I learned something important this week.
There have been times throughout my life when people have hurt me. Purposely or not, my heart has been wounded by the words and actions of people I trusted to love me and to treat me with kindness. In these moments, I’ve often dropped to my knees or laid face-down on my bed, asking God hard questions:
“Why would you let this happen to me?”
“If you’re good, why would you let me hurt so much?”
“If you love me, why won’t you protect me?”
I’ve struggled with these questions time and time again, and even over the last few months, as I’ve seen God’s faithfulness unfold in front of my very eyes, I’ve still wondered why He has, at times, let me be so wounded.

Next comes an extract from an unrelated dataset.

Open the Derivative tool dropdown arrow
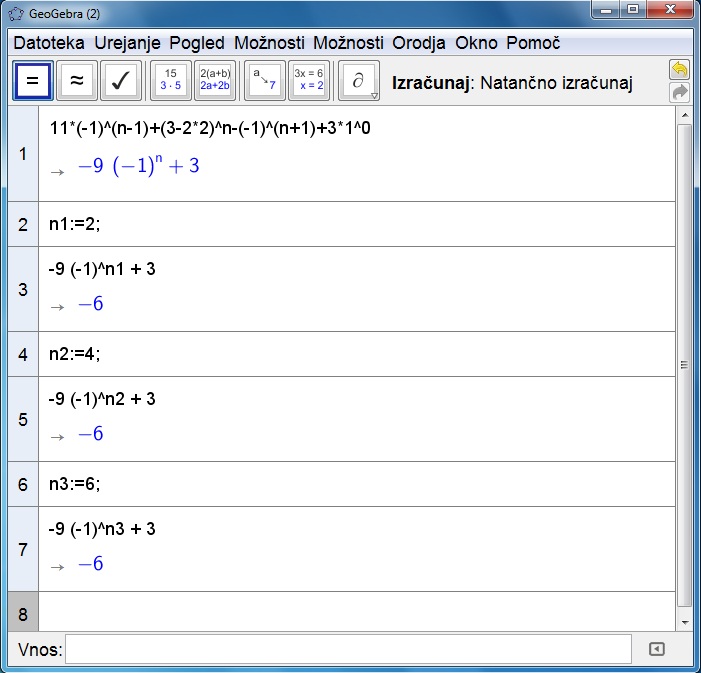 [374, 96]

But Sunday, as I raised my hands in the air and worshiped Him, thanking Him for His provision in my life, I sang these words:
You stay the same through the ages
Your love never changes
There may be pain in the night but joy comes in the morning
And when the oceans rage
I don’t have to be afraid
Because I know that You love me
Your love never fails
And I understood something I haven’t understood before.

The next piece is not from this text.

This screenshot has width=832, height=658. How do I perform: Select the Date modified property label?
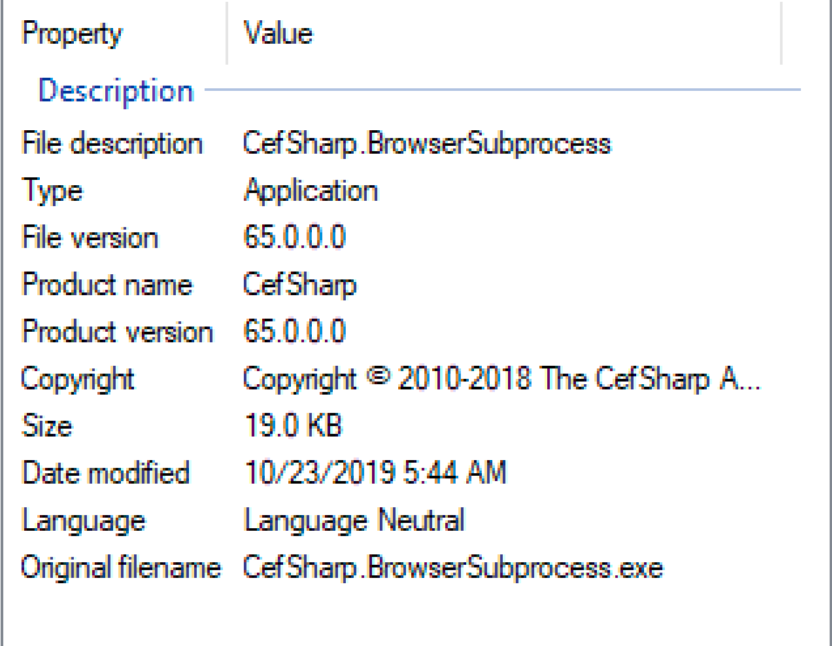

For the first time, it hit me: He doesn’t let me hurt because He doesn’t love me, or because He doesn’t care. He lets me hurt because the people who hurt me, the ones I love and who really do love me, are imperfect – just like me. Their love is imperfect too, just like mine is.
He allows me to feel their broken attempts at love.
To know their imperfect love so I’ll know that, in comparison, His perfect love never fails.
He is the only one who hasn’t – who will never – let me down.